A practical test for string theory?
|January 7, 2014||Posted by News under Intelligent Design, Cosmology, News|
From Towson U, unveiled yesterday, according to Phys.org:
String theory is infamous as an eloquent theoretical framework to understand all forces in the universe —- a so-called “theory of everything” —- that can’t be tested with current instrumentation because the energy level and size scale to see the effects of string theory are too extreme.
Yet inspired by Galileo Galilei and Isaac Newton, Towson University scientists say that precise measurements of the positions of solar-system bodies could reveal very slight discrepancies in what is predicted by the theory of general relativity and the equivalence principle, or establish new upper limits for measuring the effects of string theory.

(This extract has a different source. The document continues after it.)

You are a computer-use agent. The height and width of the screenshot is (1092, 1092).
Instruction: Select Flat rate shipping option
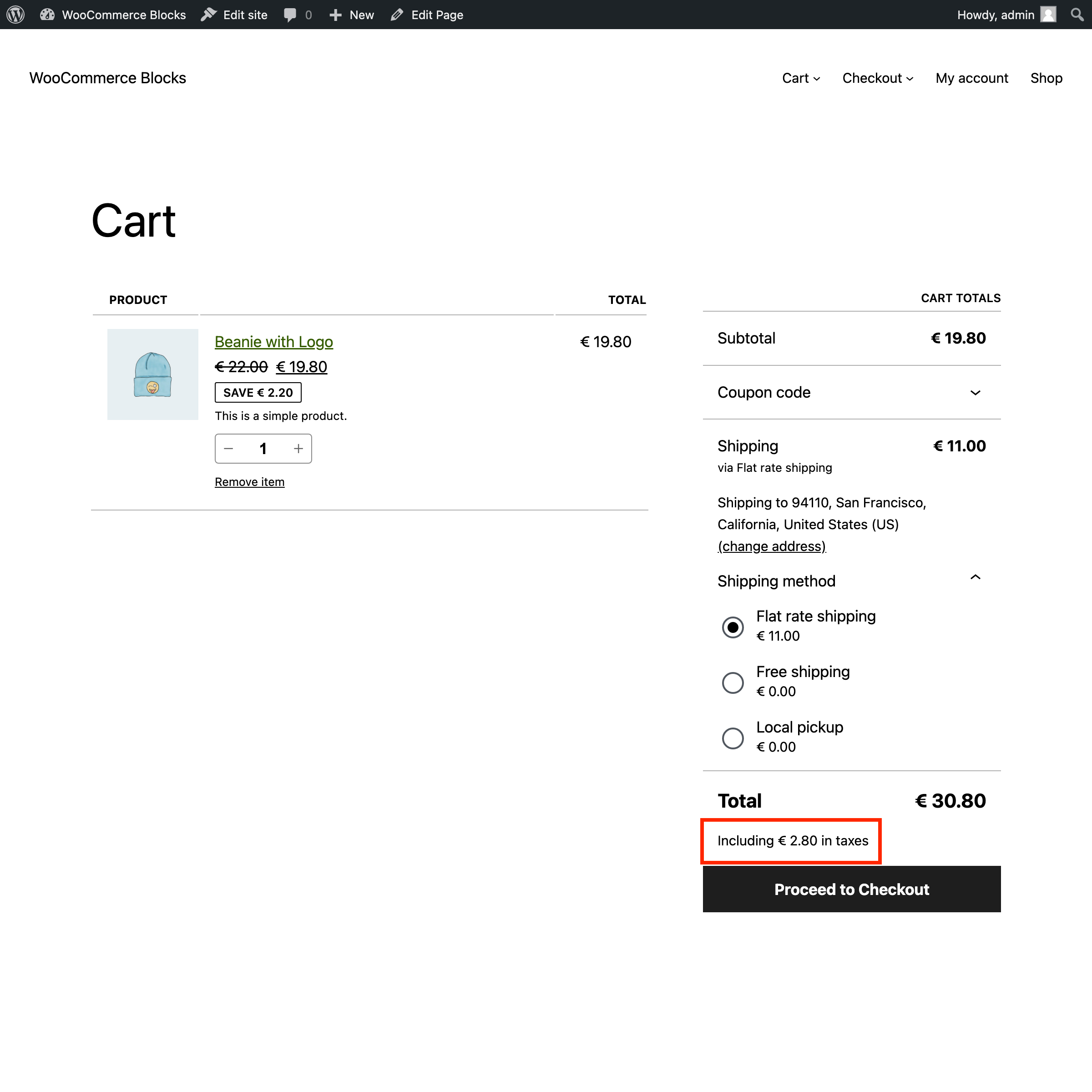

More.
Interesting, because researchers have been saying things like
“No part of it has been proven, and no one knows how to prove it,” laments lapsed string theorist Lee Smolin. And “because we can’t falsify the idea, … it isn’t science,” says physicist David Gross.
What’s actually in the paper is a proposal for a test (and not a very good one, as far as I can tell…) of the equivalence principle. The claim is then that a violation of the equivalence principle would be evidence for string theory. I’ve written about this kind of claim before (see here), pointing out that string theorists sometimes argue that the equivalence principle is a prediction of string theory. So, string theory can be tested, and the test is even “practical”, but since the prediction is that either the equivalence principle will be violated or not, it’s pretty likely to pass the test.
Revealing discussion from physicists in the comments. This test doesn’t sound like it’s all its cracked up to be. We’ll see.